なんともムナクソの悪い音が、頭の中に鳴り響く。ネバっこくて汁気の多い"なにか"を咀嚼するような。そういう音だ。
言い知れぬ恐怖がゾッと押し寄せてきたと同時に、「クシュンッ!」と、ハデなクシャミが出た。
そこで、目が覚めた。
ブルルッと悪寒が背中を走れば、横向きに丸まっていた体が、いっそう固く縮む。
羽根布団を引き寄せようと、まわりを手で探ったが、妙に湿ったシーツの感触しかない。
「なんだよ」と、自分自身への照れ隠しにブツブツとボヤきつつ、オレは、ベッドの上に起き上がった。
足元を照らす常夜灯を頼りにネボケ眼をこらす。
羽根布団は、ベッドのすぐ脇に落っこちて、フローリングの上に無造作に広がっていた。
どうりで、寒気がしたわけだ。
ジョーダンじゃない。タチの悪いハヤリ風邪で世間がピリピリしてるこのご時世に、客の前でうっかりクシャミなんか連発したら、ヘタすりゃ事務所にクレームがいく。

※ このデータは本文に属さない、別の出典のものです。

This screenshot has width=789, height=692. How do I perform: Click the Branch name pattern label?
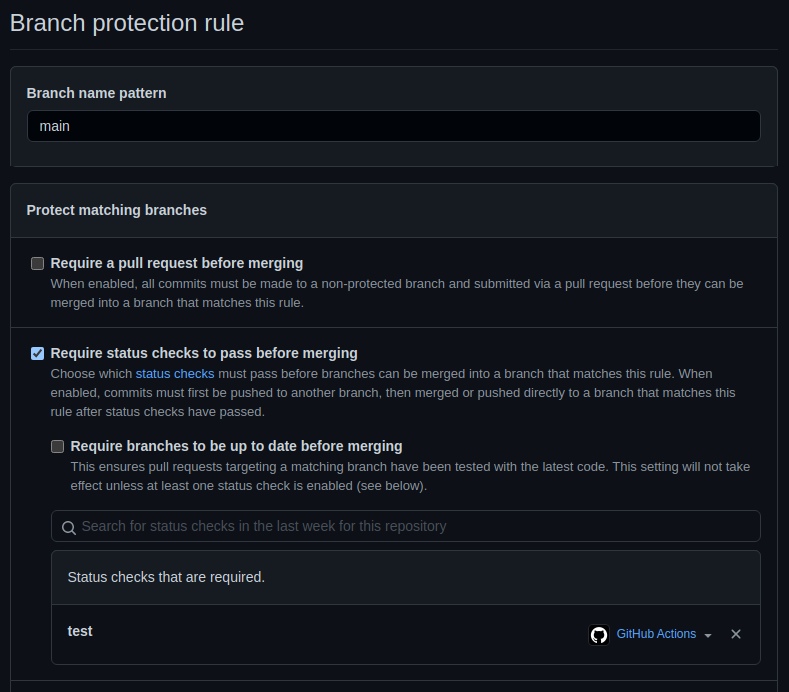click(96, 93)
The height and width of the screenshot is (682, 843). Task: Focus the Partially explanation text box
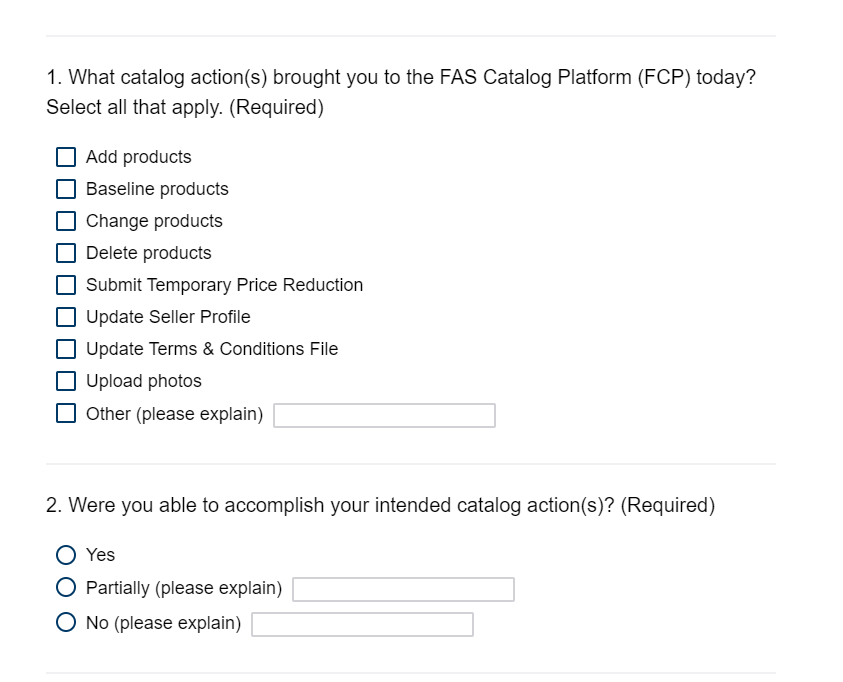(x=403, y=589)
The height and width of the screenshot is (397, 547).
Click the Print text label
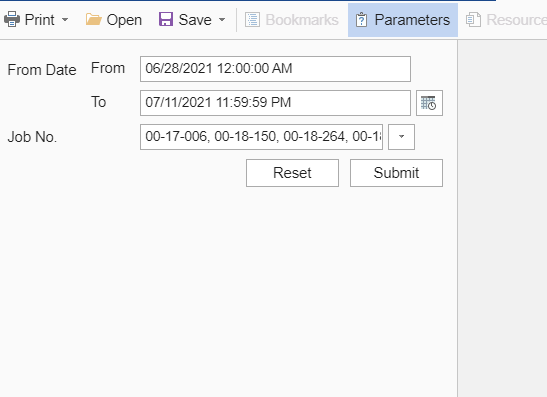39,20
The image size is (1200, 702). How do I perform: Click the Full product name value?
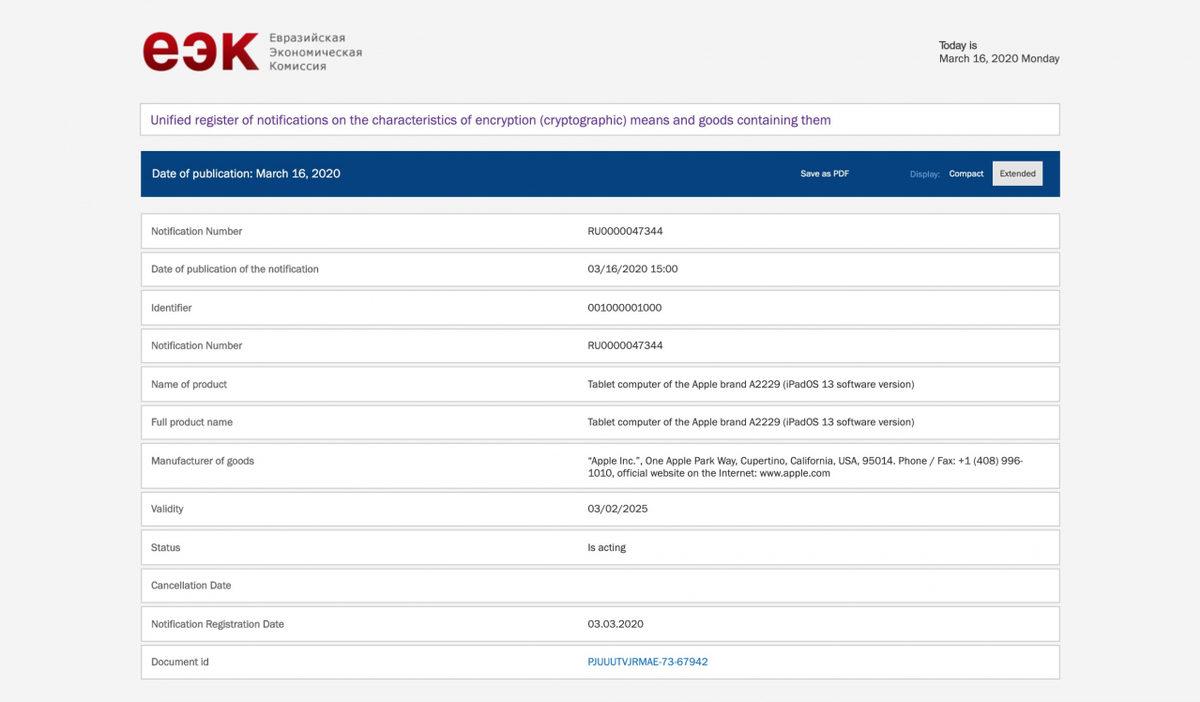750,422

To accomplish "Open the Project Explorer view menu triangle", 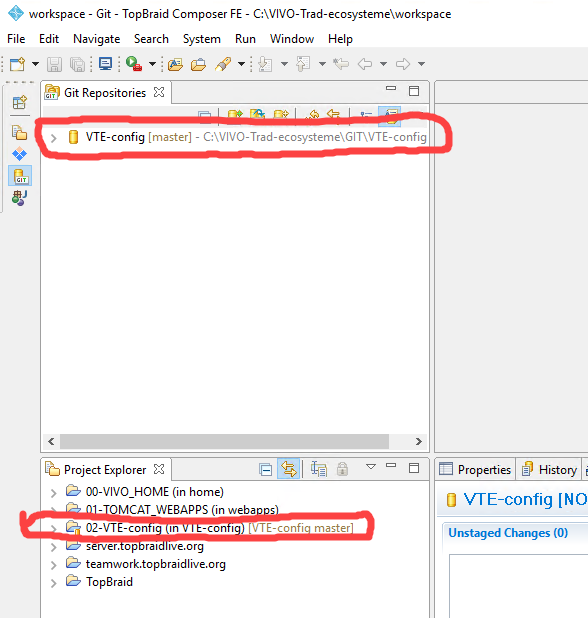I will (x=371, y=467).
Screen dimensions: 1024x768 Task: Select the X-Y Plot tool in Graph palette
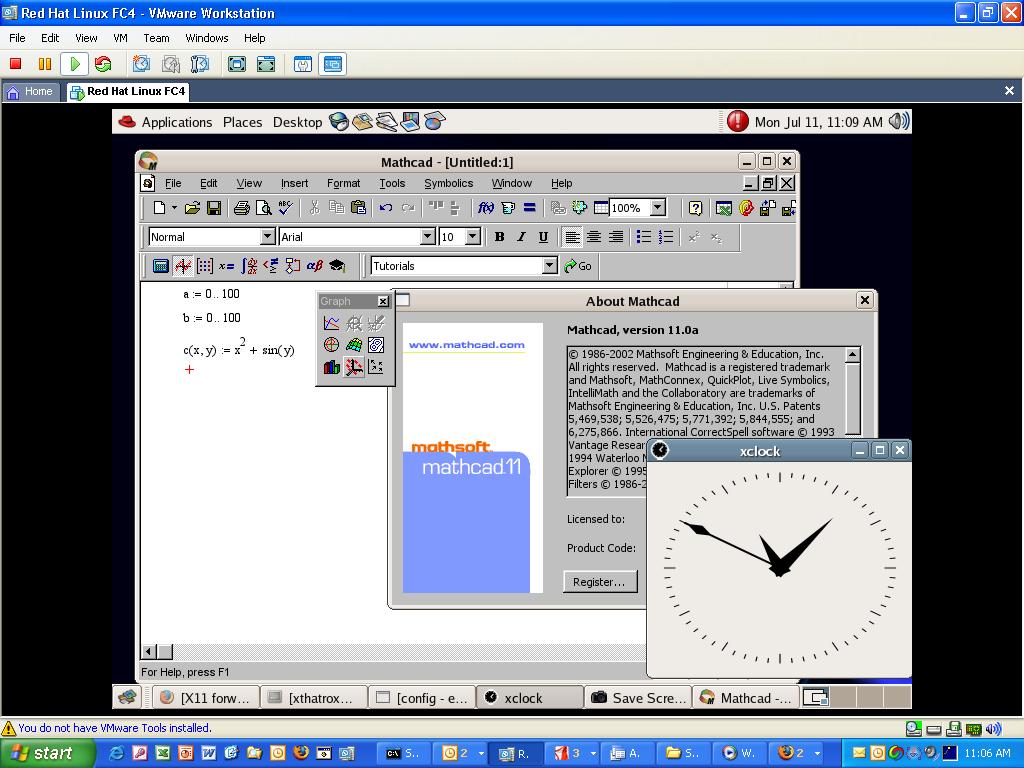pos(332,322)
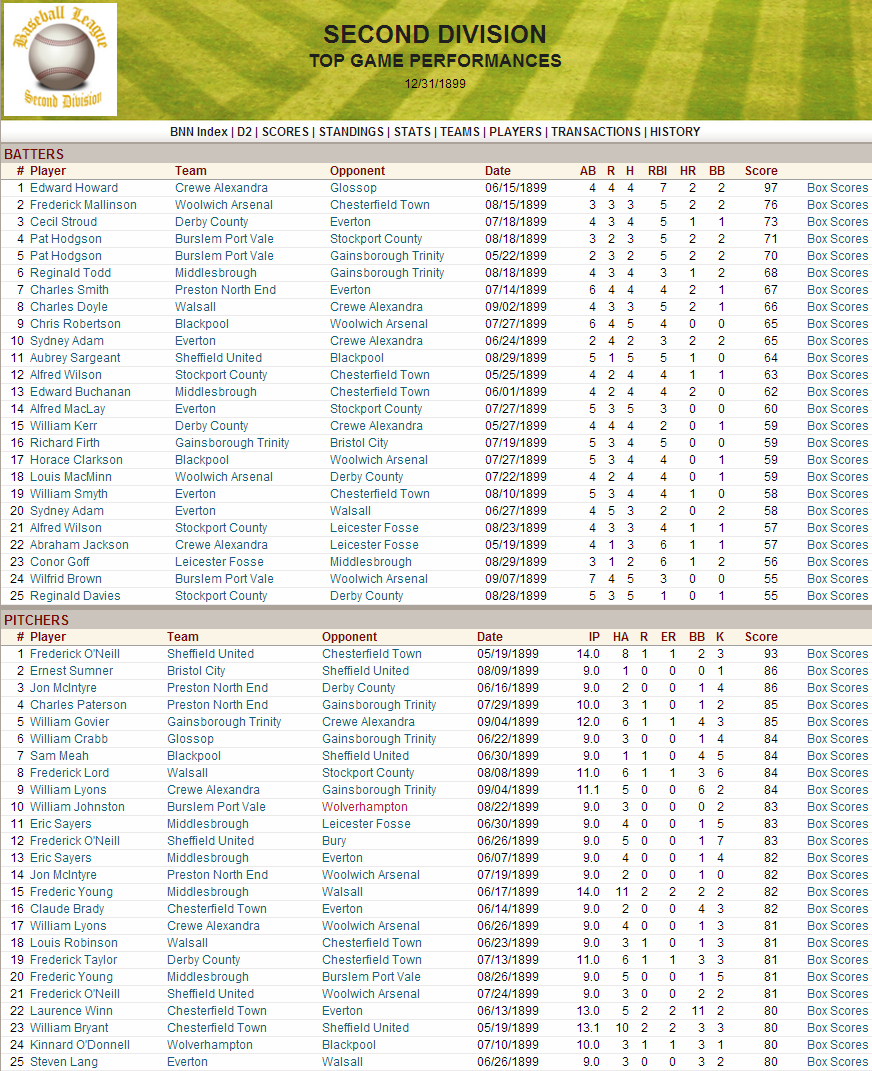Open Frederick O'Neill's pitcher page

[74, 654]
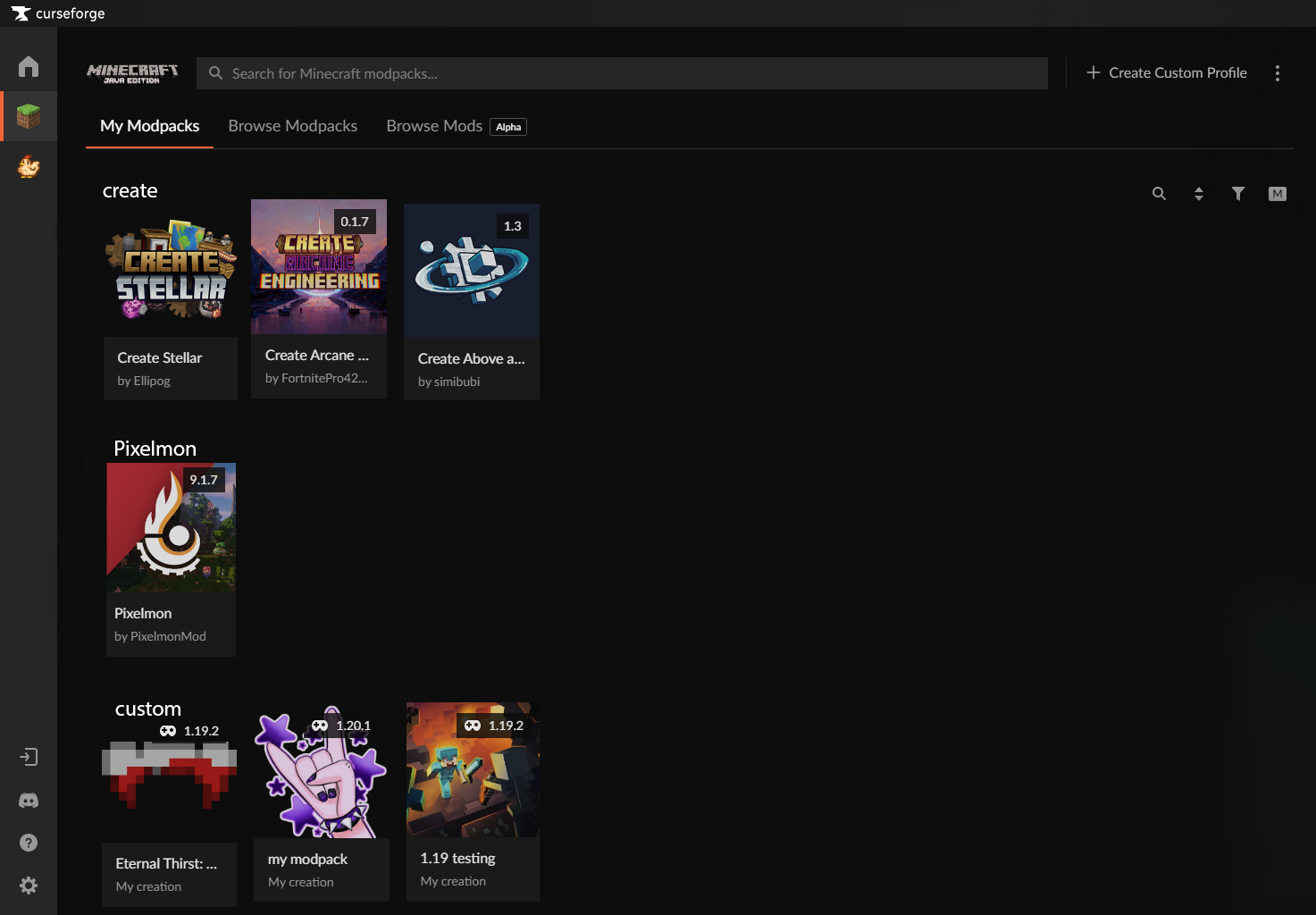Open the Home icon in sidebar

29,67
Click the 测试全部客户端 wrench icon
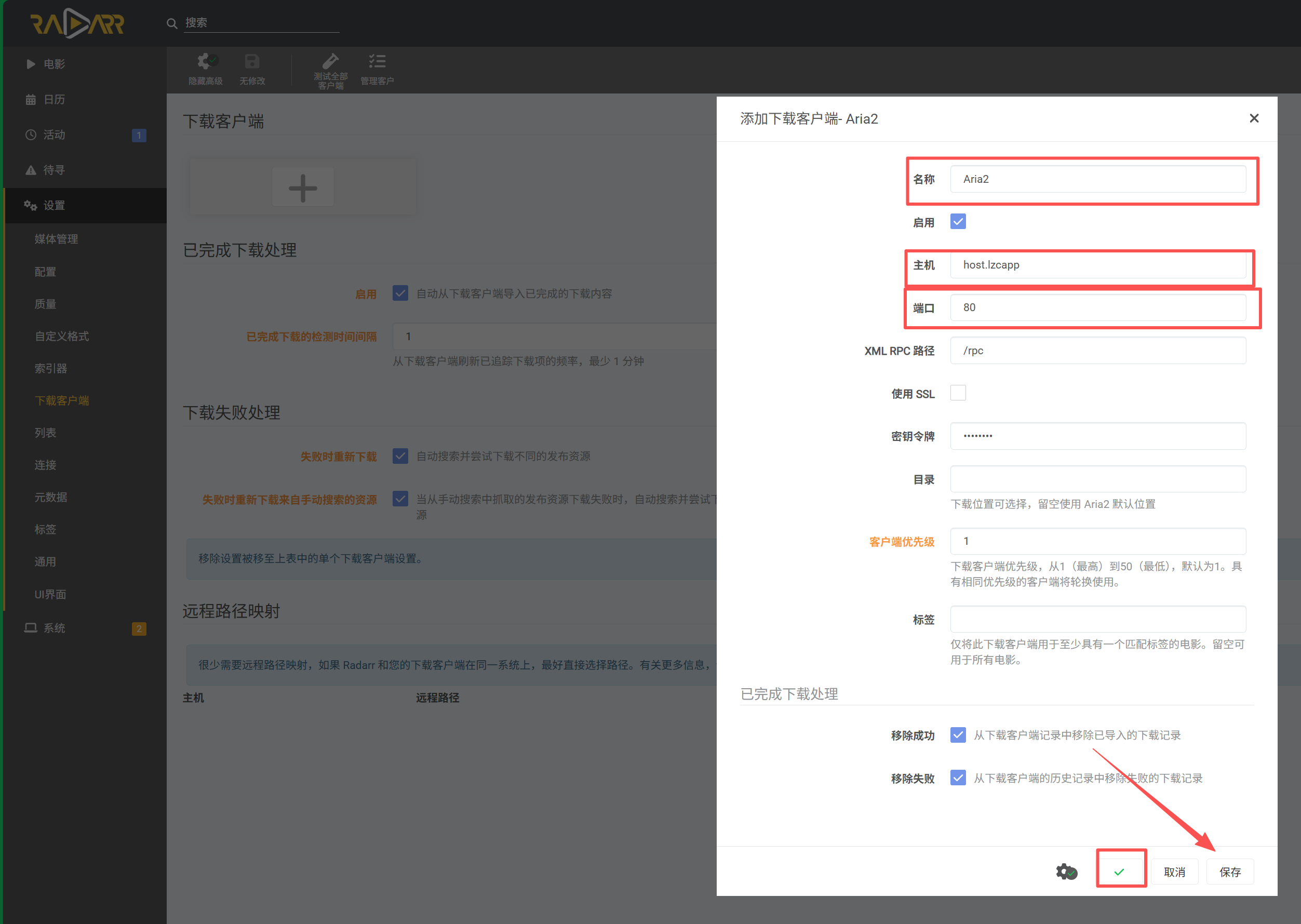The image size is (1301, 924). click(330, 60)
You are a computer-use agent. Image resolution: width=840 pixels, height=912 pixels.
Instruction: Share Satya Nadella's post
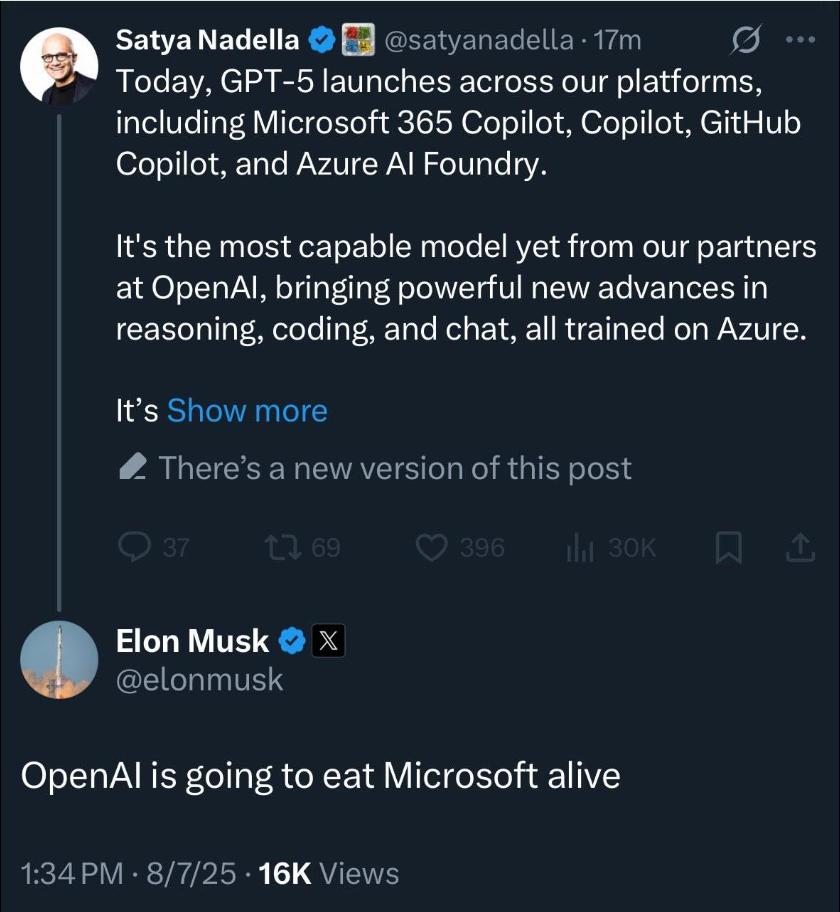(801, 547)
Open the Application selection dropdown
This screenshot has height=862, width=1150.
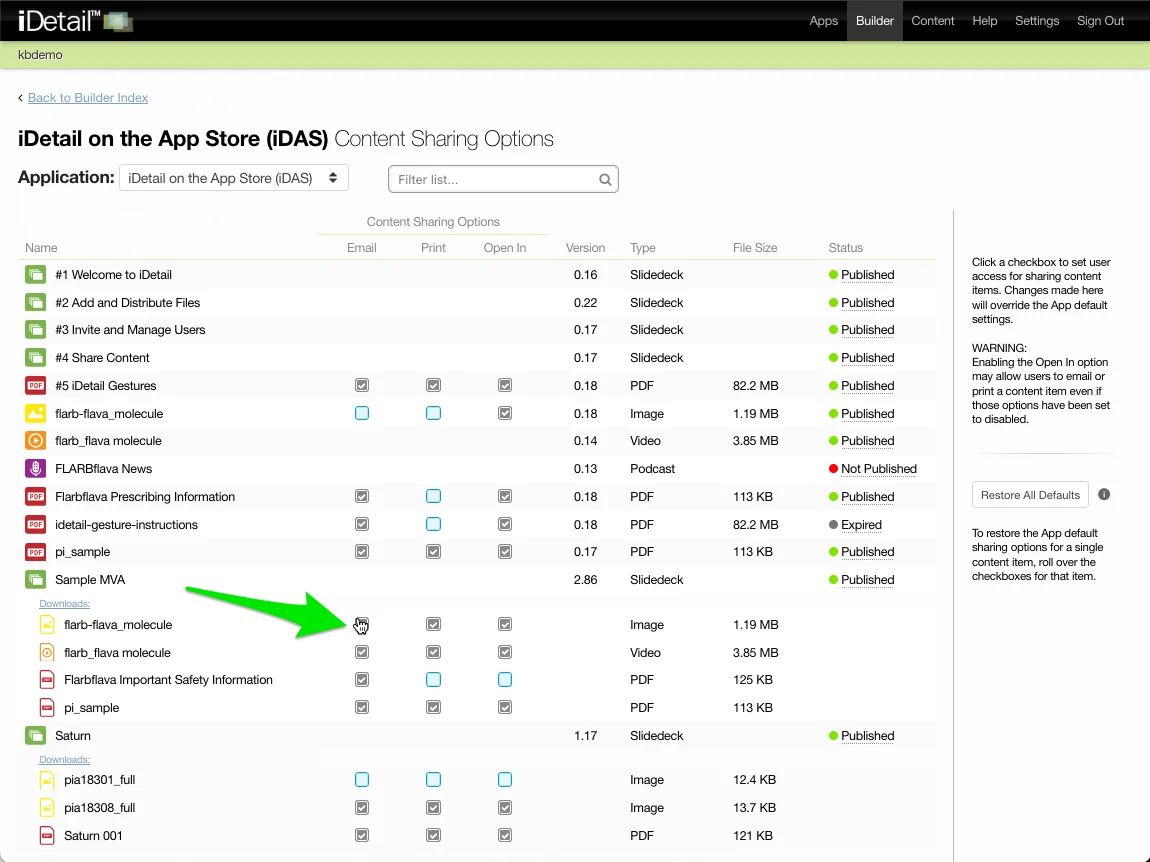(234, 178)
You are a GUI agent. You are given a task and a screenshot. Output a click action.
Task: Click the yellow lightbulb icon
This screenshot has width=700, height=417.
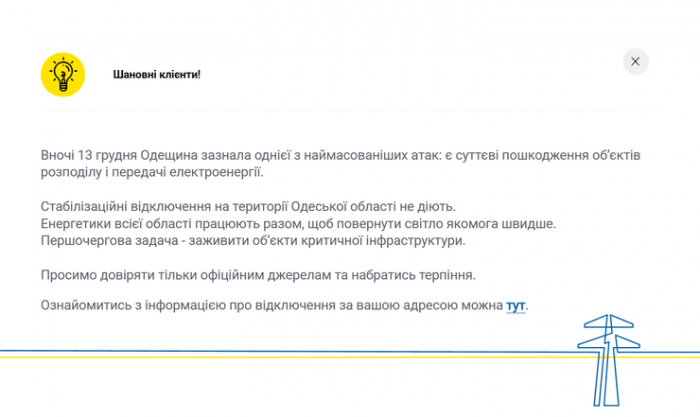(x=63, y=74)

タダでさえ不景気で、タクシーの利用客は減る一方なのに。
たまに遠距離の依頼が入ったと思えば、カーナビにも反映されない、とんでもない山道を延々と走らされるし。
行き先を、なんと言ってたっけ、あの客?
たしか、『獏枕神社』だったか?
あの客もさ、陰気で気味の悪いオッサンだったよな。
ズングリムックリで、どっかのコメディ漫画から抜け出てきたみたいなユーモラスな見た目だったけど。道を指示する以外は、こっちが何を聞いても、ぜんぜん口を開かなかった。
葬式帰りみたいな黒いスーツ着てたしさ。そういや、ちょっと、線香みたいな匂いもしたよな、フワッと。
まあ、早まった考えを起こしそうな感じじゃあ、なかったけど。
おおかた、いわくめいたスポットとかを巡るのが趣味の、オカルト変わり者とかだろう。
鳥居の前で降ろしたとき、なんかオレに向かって、それっぽいこと言ってたもんな。なんだっけ……?
ああ、そうそう、
――今夜は、いったん眠りについたら、絶対に朝まで寝床を離れないほうがいいですよ。
って。意味不明な捨てゼリフを吐かれたんだった。つくづくゲンの悪い客だ。思い出すんじゃなかったぜ。
てか、ヘタすりゃスマホの電波も届かなそうだったけど。帰りはどうしたんだろう、あのオッサン?
夜の10時に、あんな場所にひとりぼっちで。
民家やコンビニどころか、電柱すらも見当たらなかったけどな、あの山道。
こっちだって、ヘッドライトだけを頼りに、森の中に迷い込んじまわないよう、必死にハンドルにしがみついて帰ってきたんだから。
おかげで、身も心もクタクタになって。つい、いつもより寝酒がはかどってしまった。
そりゃあ、寝相も悪くなるってもんだ。
タメ息まじり。フローリングに手を伸ばし、布団をベッドの上に引っぱり上げた。
スットンキョウなオッサンの忠告なんか聞くまでもない。朝まで寝床を抜け出すつもりはサラサラないんだ。オレはハナっから。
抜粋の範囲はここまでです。